Working to illuminate the spirituality of war, "the temple of Mars," Marlantes devotes individual chapters to a constellation of related ideas including killing, guilt, lying, loyalty, heroism and homecoming. Along the way he cites an eclectic library of consolation: Homer, the "Mahabharata," Native American rituals, medieval sagas.
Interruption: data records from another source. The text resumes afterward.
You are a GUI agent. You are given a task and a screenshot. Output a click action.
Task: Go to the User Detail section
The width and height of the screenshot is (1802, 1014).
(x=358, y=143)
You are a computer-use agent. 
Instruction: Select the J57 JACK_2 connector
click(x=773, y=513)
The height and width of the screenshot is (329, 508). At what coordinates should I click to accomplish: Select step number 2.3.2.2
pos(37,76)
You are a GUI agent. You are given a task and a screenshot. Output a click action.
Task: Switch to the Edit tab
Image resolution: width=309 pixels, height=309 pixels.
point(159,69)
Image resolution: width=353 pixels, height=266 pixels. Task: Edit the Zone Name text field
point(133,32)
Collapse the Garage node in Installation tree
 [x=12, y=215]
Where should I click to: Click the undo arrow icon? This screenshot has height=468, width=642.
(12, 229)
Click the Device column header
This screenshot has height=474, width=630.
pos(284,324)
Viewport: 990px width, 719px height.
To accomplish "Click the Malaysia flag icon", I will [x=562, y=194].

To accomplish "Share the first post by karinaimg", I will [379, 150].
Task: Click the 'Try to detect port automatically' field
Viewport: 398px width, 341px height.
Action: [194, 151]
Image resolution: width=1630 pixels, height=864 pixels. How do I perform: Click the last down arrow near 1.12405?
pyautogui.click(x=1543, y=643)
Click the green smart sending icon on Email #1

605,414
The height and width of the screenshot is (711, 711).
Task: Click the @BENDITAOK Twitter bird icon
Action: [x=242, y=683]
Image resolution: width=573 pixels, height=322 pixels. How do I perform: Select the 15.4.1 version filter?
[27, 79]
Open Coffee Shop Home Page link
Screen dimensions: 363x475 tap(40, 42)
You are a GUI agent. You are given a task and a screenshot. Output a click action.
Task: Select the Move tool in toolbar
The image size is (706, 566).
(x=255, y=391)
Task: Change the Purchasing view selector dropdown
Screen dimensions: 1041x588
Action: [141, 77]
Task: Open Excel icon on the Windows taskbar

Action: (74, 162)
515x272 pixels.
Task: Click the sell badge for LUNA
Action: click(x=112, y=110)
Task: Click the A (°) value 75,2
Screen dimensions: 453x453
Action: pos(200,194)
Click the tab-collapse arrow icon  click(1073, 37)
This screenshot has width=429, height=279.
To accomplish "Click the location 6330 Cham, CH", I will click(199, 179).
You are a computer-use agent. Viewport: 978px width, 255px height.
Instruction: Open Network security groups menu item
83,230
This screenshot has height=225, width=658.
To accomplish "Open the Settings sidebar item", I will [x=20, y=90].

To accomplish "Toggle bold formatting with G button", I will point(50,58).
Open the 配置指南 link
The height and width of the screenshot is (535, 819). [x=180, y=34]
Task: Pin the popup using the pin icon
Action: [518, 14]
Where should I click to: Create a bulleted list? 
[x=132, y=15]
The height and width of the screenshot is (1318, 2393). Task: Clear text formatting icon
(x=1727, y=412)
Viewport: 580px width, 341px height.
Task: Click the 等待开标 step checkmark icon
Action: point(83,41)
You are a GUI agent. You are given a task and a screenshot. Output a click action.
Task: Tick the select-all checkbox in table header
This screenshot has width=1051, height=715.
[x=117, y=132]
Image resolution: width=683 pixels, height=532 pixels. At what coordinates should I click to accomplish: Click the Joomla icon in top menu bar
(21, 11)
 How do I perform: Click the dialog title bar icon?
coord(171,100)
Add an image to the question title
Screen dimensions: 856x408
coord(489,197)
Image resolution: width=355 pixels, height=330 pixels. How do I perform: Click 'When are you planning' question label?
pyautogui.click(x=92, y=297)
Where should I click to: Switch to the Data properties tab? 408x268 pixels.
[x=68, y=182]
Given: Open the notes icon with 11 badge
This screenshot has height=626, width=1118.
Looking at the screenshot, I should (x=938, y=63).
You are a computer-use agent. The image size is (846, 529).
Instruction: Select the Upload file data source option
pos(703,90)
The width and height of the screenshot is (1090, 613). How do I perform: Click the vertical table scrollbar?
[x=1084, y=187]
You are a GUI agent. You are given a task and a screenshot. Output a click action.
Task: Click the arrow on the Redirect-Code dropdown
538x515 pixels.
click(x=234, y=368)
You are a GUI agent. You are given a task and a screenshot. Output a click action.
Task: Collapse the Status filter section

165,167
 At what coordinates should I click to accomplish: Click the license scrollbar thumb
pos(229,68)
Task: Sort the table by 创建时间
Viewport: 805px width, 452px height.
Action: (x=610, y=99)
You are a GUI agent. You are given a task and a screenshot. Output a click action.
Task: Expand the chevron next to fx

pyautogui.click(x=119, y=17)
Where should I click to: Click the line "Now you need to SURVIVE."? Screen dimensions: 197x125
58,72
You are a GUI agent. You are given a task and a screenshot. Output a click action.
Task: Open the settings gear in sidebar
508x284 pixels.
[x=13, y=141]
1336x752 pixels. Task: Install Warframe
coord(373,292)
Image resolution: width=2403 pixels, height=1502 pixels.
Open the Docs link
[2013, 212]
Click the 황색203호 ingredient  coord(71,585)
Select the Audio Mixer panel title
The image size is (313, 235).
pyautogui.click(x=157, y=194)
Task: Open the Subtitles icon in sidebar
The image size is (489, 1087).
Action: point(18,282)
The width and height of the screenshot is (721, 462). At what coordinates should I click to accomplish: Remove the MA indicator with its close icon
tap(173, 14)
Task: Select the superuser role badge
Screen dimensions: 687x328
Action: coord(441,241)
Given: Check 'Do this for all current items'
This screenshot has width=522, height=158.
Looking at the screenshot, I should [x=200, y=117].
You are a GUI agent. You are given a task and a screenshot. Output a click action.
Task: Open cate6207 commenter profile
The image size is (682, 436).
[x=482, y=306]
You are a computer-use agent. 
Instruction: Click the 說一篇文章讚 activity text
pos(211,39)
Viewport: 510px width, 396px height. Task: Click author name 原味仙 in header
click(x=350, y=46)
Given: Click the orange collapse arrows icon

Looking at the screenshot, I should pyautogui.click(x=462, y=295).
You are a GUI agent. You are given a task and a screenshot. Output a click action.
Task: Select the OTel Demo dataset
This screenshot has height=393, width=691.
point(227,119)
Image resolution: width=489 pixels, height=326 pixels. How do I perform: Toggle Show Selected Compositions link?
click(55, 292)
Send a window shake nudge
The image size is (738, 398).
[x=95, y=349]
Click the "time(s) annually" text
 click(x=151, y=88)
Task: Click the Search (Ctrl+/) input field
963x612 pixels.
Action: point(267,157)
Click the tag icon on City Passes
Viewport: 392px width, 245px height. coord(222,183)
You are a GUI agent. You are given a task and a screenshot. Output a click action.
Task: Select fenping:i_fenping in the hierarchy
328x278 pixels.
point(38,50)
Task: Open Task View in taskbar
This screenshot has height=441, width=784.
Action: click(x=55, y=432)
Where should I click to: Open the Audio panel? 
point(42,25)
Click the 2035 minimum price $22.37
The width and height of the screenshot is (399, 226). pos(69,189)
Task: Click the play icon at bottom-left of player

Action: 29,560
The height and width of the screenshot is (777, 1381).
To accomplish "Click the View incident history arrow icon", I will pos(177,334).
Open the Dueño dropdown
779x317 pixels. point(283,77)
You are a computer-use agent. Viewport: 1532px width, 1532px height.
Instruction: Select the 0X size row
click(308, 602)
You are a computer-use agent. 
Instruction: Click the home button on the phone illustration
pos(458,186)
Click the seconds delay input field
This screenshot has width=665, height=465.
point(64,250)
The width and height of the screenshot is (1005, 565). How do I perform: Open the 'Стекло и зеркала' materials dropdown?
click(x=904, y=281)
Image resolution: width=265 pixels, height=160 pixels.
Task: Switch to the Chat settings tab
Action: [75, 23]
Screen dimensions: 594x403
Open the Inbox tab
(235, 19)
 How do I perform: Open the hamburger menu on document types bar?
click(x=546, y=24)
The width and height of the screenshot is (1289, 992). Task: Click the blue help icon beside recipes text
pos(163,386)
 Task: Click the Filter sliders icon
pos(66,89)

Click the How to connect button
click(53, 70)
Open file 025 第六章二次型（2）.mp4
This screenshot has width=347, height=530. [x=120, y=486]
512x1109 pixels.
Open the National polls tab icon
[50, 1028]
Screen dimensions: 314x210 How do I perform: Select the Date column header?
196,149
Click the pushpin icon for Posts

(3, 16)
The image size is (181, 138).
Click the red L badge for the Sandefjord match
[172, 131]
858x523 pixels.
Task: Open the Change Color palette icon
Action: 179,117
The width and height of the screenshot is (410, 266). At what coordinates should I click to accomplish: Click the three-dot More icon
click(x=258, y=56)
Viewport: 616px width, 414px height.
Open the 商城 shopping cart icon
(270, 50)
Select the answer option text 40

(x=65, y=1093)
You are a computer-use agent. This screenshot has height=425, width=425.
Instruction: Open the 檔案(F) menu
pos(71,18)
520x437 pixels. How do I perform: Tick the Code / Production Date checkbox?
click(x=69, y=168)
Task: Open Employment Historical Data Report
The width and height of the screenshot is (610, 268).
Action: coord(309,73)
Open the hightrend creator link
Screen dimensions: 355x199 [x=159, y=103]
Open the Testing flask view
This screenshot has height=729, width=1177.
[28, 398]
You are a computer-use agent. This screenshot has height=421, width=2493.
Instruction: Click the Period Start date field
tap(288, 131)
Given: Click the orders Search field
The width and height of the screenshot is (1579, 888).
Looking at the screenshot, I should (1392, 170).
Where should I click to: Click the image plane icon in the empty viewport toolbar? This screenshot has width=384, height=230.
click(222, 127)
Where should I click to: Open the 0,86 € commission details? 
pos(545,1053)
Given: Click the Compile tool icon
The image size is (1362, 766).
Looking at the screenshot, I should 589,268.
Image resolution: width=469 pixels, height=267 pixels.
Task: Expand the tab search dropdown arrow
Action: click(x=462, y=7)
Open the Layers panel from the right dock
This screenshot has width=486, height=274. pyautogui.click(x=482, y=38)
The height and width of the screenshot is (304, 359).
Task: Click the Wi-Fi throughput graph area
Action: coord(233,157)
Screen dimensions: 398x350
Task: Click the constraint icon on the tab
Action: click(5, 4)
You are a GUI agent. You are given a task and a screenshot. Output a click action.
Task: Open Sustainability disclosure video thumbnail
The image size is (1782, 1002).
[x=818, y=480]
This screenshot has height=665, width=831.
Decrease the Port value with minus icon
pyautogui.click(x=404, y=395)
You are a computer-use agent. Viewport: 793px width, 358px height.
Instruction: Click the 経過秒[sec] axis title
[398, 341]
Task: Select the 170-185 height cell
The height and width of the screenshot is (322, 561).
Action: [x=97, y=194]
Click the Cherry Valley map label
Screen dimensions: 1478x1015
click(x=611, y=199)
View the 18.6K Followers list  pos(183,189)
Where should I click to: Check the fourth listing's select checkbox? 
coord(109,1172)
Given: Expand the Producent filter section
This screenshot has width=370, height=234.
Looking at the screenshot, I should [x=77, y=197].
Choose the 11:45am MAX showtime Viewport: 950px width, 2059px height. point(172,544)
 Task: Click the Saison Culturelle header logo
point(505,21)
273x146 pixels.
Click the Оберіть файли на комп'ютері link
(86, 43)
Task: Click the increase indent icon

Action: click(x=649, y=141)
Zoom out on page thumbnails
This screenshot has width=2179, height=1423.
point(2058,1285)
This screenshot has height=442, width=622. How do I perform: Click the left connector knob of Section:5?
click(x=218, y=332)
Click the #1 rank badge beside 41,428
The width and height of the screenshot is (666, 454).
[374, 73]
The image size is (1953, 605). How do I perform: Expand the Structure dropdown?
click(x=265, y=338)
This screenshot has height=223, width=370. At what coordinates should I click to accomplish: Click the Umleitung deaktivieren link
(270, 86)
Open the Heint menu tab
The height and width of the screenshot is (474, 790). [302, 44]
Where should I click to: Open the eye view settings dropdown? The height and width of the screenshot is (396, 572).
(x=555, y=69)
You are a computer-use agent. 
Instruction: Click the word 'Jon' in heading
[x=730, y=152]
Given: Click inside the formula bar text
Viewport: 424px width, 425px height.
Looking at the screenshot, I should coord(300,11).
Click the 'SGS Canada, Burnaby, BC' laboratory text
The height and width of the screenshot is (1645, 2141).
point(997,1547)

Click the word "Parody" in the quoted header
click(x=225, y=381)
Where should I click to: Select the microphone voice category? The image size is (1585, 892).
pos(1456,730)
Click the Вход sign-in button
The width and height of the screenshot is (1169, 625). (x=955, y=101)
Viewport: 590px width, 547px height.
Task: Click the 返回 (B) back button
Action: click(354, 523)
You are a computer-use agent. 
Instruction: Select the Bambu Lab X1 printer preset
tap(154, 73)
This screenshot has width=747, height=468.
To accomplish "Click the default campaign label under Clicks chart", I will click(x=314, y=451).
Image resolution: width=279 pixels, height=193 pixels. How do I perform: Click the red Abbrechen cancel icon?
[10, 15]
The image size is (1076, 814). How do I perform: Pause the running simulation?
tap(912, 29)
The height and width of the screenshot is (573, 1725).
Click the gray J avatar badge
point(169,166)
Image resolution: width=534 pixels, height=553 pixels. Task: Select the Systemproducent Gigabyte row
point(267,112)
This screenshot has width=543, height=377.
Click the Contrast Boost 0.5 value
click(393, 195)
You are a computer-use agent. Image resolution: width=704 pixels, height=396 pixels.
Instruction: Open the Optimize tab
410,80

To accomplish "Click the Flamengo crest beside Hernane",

He also includes illustrative vignettes that will be familiar to readers of "Matterhorn," the signal difference being that instead of happening to the fictional Lieutenant Mellas they now befall the actual Lieutenant Marlantes. The story most important to understanding the psychological pain animating both books is the one in which Marlantes is left to wonder whether he accidentally killed a Marine he attempted to rescue in his hunt for a medal. Nowhere does Marlantes explain the significance of fictionalizing an autobiographical event, then returning it to the world of nonfiction.

"This book is my song," the author declares toward its close, the culmination of a tormented, 40-year struggle to come home and to find forgiveness. In a revealing moment, Marlantes recounts a meeting with the mythologist Joseph Campbell, who assumes the role of father confessor: "Did you intend right?" Campbell asked, and when Marlantes nodded, he "dismissed my problem with a wave of his hand. Absolution." Absolution is an intensely private matter. No reader can judge its success. The entire book, which Marlantes explains he wrote "primarily to come to terms with my own experience of combat," resides at the same deeply personal level.

Yet he also acknowledges a set of laudable, impassioned public ambitions: to help other struggling veterans; to enlighten "citizens and policy makers" about the consequences of waging war; to provide "young people" who might join the military "a psychological and spiritual combat prophylactic, for indeed combat is like unsafe sex in that it's a major thrill with possible horrible consequences." The analogy isn't subtle — it isn't meant to be — and its facility and sensationalism are symptomatic of the book's prevailing emotionalism, which too often stands in the way of sustained social critique and of the patient moral and political analysis required to unravel the convoluted network of courage, shame, honor, obligation and betrayal that war entails.

Elizabeth D. Samet is the author of "Soldier's Heart: Reading Literature Through Peace and War at West Point."